The need to raise the productivity of service work is a social priority in developed countries. Unless it is met, the developed world faces increasing social tensions, increasing polarization, increasing radicalization. It may increasingly face a new class war. Unless the productivity of service work is rapidly improved, both the social and economic position of a large class—as large a group as people making the moving things ever were at their peak—must steadily go down. Real incomes cannot for any length of time be higher than productivity. The service workers may use their numerical strength to get higher wages than their economic contribution justifies. But this only impoverishes all of society with everybody’s real income going down and unemployment going up. Or the incomes of the unskilled workers are allowed to go down in relation to the steadily raising wages of the affluent knowledge workers, with an increasing gulf between the two groups, an increasing polarization into classes. In either case the service workers must become alienated, increasingly bitter, increasingly see themselves as a class apart.

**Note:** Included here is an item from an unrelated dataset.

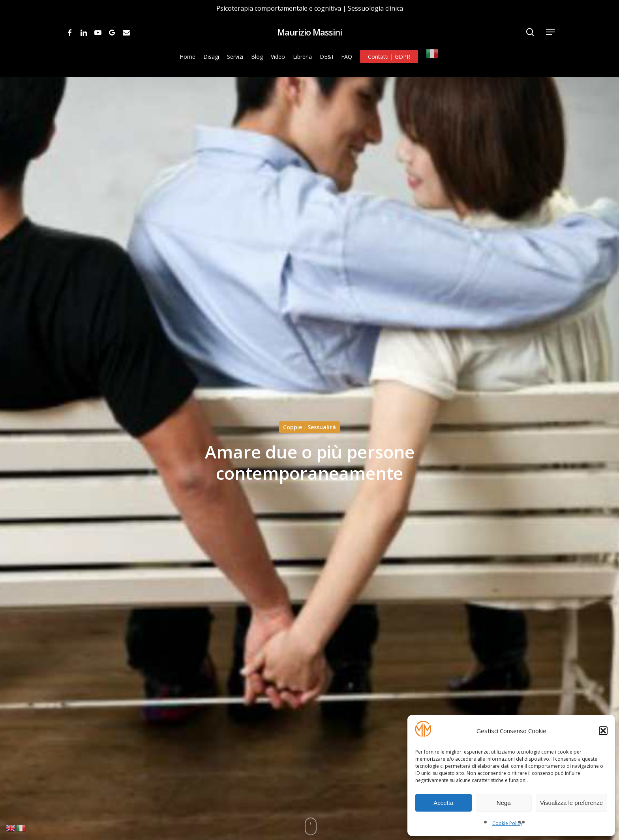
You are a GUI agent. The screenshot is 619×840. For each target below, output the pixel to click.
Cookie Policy (507, 823)
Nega (504, 803)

We know how to raise service work productivity. This is production work and what we have learned during the past hundred years about increasing productivity applies to such work with minimum adaptation. The task is known and doable, but the urgency is great. It is, in fact, the first social responsibility of management in the knowledge society.
ACTION POINT: Set annual targets for raising the productivity of your service staff. Reward those who are successful in meeting these new targets.